“Kettlebell Crazy–Make a Light Weight Heavy and a Heavy Weight Light”
“The heaviest weight that you can lift is the weight you cannot lift.”–(Pavel, quoting someone else)
In a park somewhere in Moscow, not many years ago, a pudgy teenager happened upon an abandoned 53-pound kettlebell (loose kettlebells seem as common to Russia as stray dogs). Elated with his new find, he tried to lift it to his shoulder–no dice. Undeterred, he dragged the weight home, flattened a piece of metal tubing in the center, and hung the bell over it by the handle to do jerks and push-presses with his make-shift barbell. Eventually he grew stronger: his shoulders broadened, his waist narrowed; and his skill improved as well, as he began to incorporate cleans, presses, squats, and snatches into his routine. Daily practice with the kettlebell completely changed his body’s composition–from fat to muscle–and it cost him not a single ruble.
If your current weight has become too easy, or you’ve transitioned to a weight that was too big a jump, you have options.
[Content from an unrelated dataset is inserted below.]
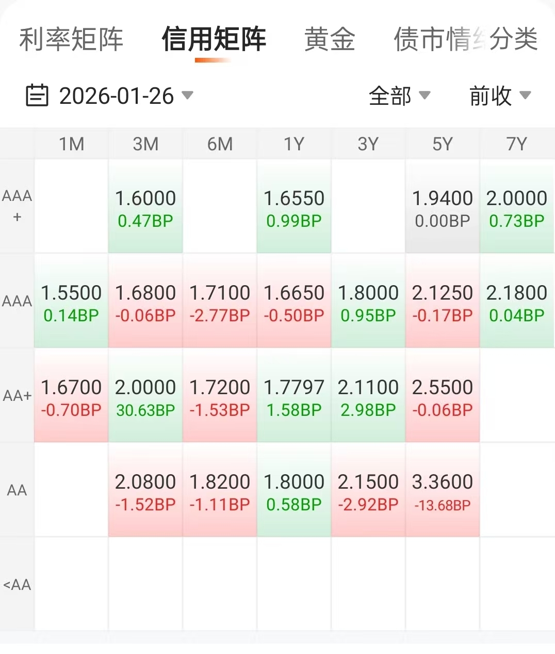The image size is (555, 654).
Task: Click the 7Y column header
Action: (x=517, y=144)
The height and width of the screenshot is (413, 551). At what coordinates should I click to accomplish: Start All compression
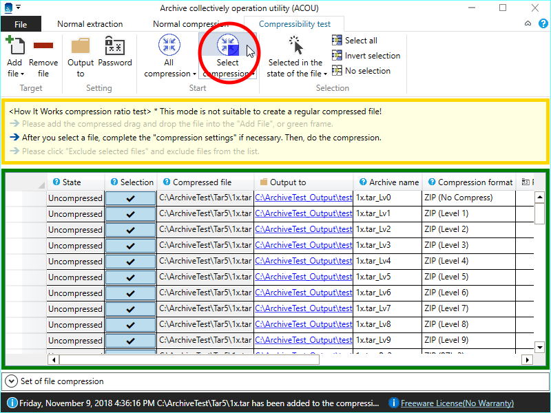point(169,46)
Has that two-hand swing gotten too easy with your 20-or-35-pound starting bell? Switch to one-hand swings and transfers, and you’ll add definition in your obliques, to the multiple muscle-development benefits of this drill–and, if you haven’t tried it already, it’s a good time to move up to the swing, the press, the high pull, and the snatch. And don’t tell me you haven’t been doing those Turkish get-ups yet! Sure, they’re hard–but start with one TGU per each side, and you’re off to a good start; the good news is, we’re not training to failure here–we’re training to success! (Make that your motto the next time some gym rat hassles you about your low reps: never, ever do more than you can accomplish unless it’s in perfect form, and then no more than five times in a set–unless it’s the ballistic stuff, like the swing or the snatch; but again, in perfect form).
Now that you’ve gotten comfortable with that entry-level weight, you can do some even cooler stuff that’ll work some muscles you didn’t know you had: like the bottom-up clean and press (Dave Whitley can do TGU’s with this technique!). You can beef up your military presses with the waiter’s press: lay the ball in the palm of your hand, and punch it to the sky–but watch your head! Finally, there’s the circus strong man’s personal favorite that works every muscle in your body, and the only press that works the latissimus dorsi; those V-shaped things that run from behind your armpits and taper down to your waist: the Bent Press. (Dave Whitley demonstrates this better than anybody I know. You can see it on his “Full Body Power” DVD, available from www.irontamer.com). You’re only limited by your imagination.
I have a 35-pounder I can do most things with, a 53-pounder I can do a few things with, and a 70-pounder I can do fewer things with. For me, it’s cleans, push presses, jerks and squats with the 53-pounder (not to mention some low-rep snatches), and mostly only swings with the 70-pounder. Obviously, as the weight increases, the choices decrease. But don’t look at it as a disadvantage: if all you can start out with is a single exercise, you have no choice but to get stronger!